Last updated Nov 29, 2025
ventureeconomy
For the current and upcoming early‑stage venture cohorts associated with this high-rate environment (roughly the early‑ to mid‑2020s), if the industry-wide average net return ends up around 6% annually, then approximately 80% of VC funds will have net negative real (inflation-adjusted) returns, about 20% will have positive returns, and only a small minority of those will generate very strong (top-decile-type) returns.
If the market average return in venture in early stage investing is going to be 6%, remember it's it's not evenly distributed. So you know, 80% of funds could end up having net negative real returns and 20% make money. And then there'll be a very few that will make real money.View on YouTube
Explanation

It is too early to evaluate this prediction.
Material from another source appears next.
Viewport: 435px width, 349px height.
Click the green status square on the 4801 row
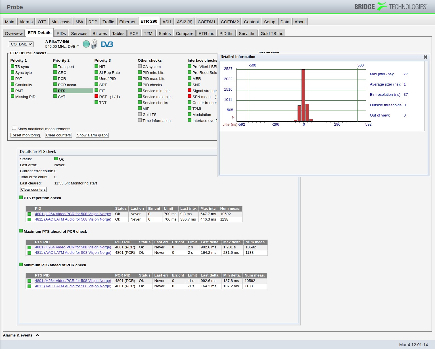coord(29,214)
Friedberg is talking about the current and upcoming early‑stage venture cohorts in a high‑rate environment, i.e., funds investing roughly in the early‑ to mid‑2020s. Standard VC and early‑stage fund lives are ~10–12 years, and performance (net IRR and net multiple) is typically only meaningfully known well after year 7–10, once exits and write‑downs have largely played out. Public benchmarks (e.g., Cambridge Associates, PitchBook, Preqin) only have early, highly volatile marks for 2020–2024 vintages, and no one can yet say what their final net annual returns will be, nor the final distribution of winners vs. losers across funds.

Because:

  • 2020–2025 vintages are only 0–5 years old as of late 2025, and
  • VC performance for a vintage can change dramatically between year 3 and year 10,

we cannot yet know whether the industry‑wide average will settle near 6% real annually or whether ~80% of funds will end up with negative real returns and only a small minority will be big winners. Therefore the prediction’s correctness is inconclusive (too early to tell).